Per una scuola più inclusiva
Il Cospes Salesiani promuove un seminario sui disturbi di apprendimento. Se ne parlerà il 22 ottobre dalle 16 alle 19 presso l’Istituto Tecnico statale per Geometri “G.M. Devilla” in via Donizetti a Sassari
Sassari. Come trasformare le scuole in luoghi capaci di includere chi possiede disabilità, disturbi di apprendimento e altre forme di svantaggio. Se ne parlerà il 22 ottobre dalle 16 alle 19 in un seminario promosso dal Cospes Salesiani Sardegna presso l’Istituto Tecnico statale per Geometri “G.M. Devilla” in via Donizetti a Sassari. L’appuntamento sarà condotto da Stefania Porcu, insegnante, pedagogista ed esperta in BES e ICF. Il seminario gratuito, intitolato “La costruzione di una scuola inclusiva attraverso i bisogni educativi speciali”, sarà anche l’occasione per presentare il Corso di specializzazione “Difficoltà e Disturbi Specifici dell’Apprendimento: dall’individuazione all’intervento educativo didattico” (novembre 2015-aprile 2016) promosso dall’Associazione Cospes Salesiani Sardegna, Ente di formazione accreditato MIUR e presso la Regione Sardegna per la formazione continua e degli adulti. Per info: cospesassari@libero.it; dott.ssa Antonella Brusa cell 3286899491. Per partecipare al seminario è necessario iscriversi on line al sito www.cospes-sardegna.org.

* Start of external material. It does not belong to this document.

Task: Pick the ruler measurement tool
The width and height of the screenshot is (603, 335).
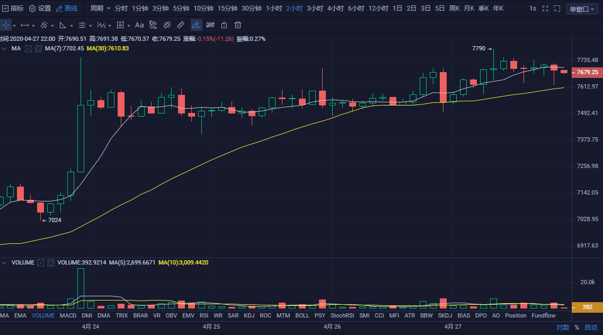Action: tap(181, 25)
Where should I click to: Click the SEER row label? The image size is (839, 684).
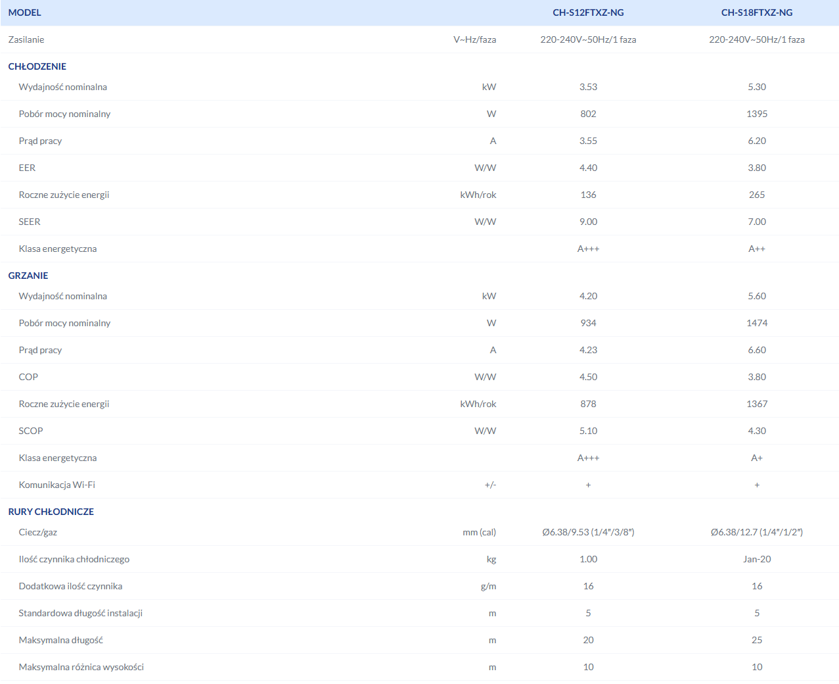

«Anche nel nostro Paese così come in numerosi Paesi membri dell’Unione Europea – spiega Antonella Brusa, direttore del Cospes Sardegna – la normativa sull’integrazione scolastica degli studenti con disabilità ha subito negli ultimi anni importanti interventi di innovazione da parte del legislatore e del Ministero dell’Istruzione. La giurisprudenza costituzionale e amministrativa è intervenuta più volte per meglio definire e declinare la singola portata delle norme in questione. Come suggerisce il modello ICF (International Classification of Functioning), è necessario valorizzare le pluridimensionalità del funzionamento umano e la salute piuttosto che la patologia o la disfunzione».